Back in the days before the long-awaited death of the major label system forced the music business to return to its roots as the ultimate cottage industry, the giant bag of promotional crap given to each of the 10,000 registrants at SXSW used to be a lot heavier.
Mind you, none of this stuff was ever really worth keeping, except perhaps for the “hangover kit” (aspirin, Alka Seltzer, etc.), ear plugs, bottle opener and a few of the hefty stack of music magazines (for something to read on the plane back home). The Oscars giveaways these ain’t, and in fact, the bag itself is usually the coolest thing.
The design is by a different musician/visual artist each year. For 2008, it’s Thurston Moore of Sonic Youth. Past favorites include Wayne Coyne of the Flaming Lips, Daniel Johnston, Robyn Hitchcock and Chicago’s own Jon Langford. They’re great for your trek to Whole Foods.
The most notable thing about this year’s bag, in addition to its skimpiness, is a green plastic toy soldier of the classic “kids’ army guys” variety, except this one is holding a guitar instead of a rifle, and he’s twisty-tied to a color card that identifies him as “Sgt. Solo,” brave representative of Armed Forces Entertainment. (Why they didn’t just go with “Sgt. Rock,” I’ll never know; maybe there were copyright issues.)
The blurb at the bottom of the card reads: “Plug in your weapon, turn up the power and fire away. Your limo is a Humvee and your ride is a Blackhawk. For over 50 years, America’s stars have earned their stripes by performing for our country’s greatest audience. Find out if you have what it takes to tour the world entertaining the troops with Armed Forces Entertainment.”
Yes, you read right: These are your tax dollars hard at work in a promotional effort to recruit rock bands to travel to Iraq and Afghanistan to entertain our troops. Mind you, if anyone deserves free entertainment, it’s the brave men and women making incredible sacrifices for their country overseas.

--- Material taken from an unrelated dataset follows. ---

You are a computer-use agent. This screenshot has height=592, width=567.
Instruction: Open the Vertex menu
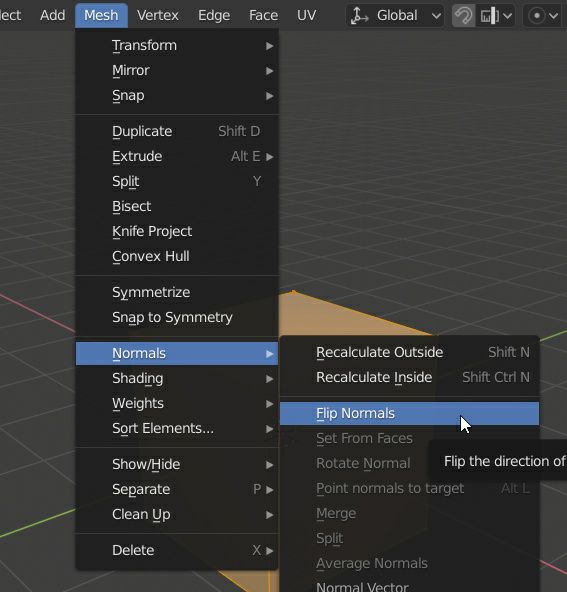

But really, wouldn’t they be better served by the government spending that money on better benefits and health care, more useful gifts for a theater of war (like adequate armor on those Humvees) or, heaven knows, upping the diplomatic efforts to end these conflicts?
These are things worth mulling while visiting the group's Web site, which features an even more bizarre piece of promotional artwork via the illustration of a doctored Sherman tank -- the kind that won the “good war” of WWII -- with an acoustic guitar replacing the turret and gun barrel and a swirl of paisleys beneath the treads, all under the banner “SXSW Music.”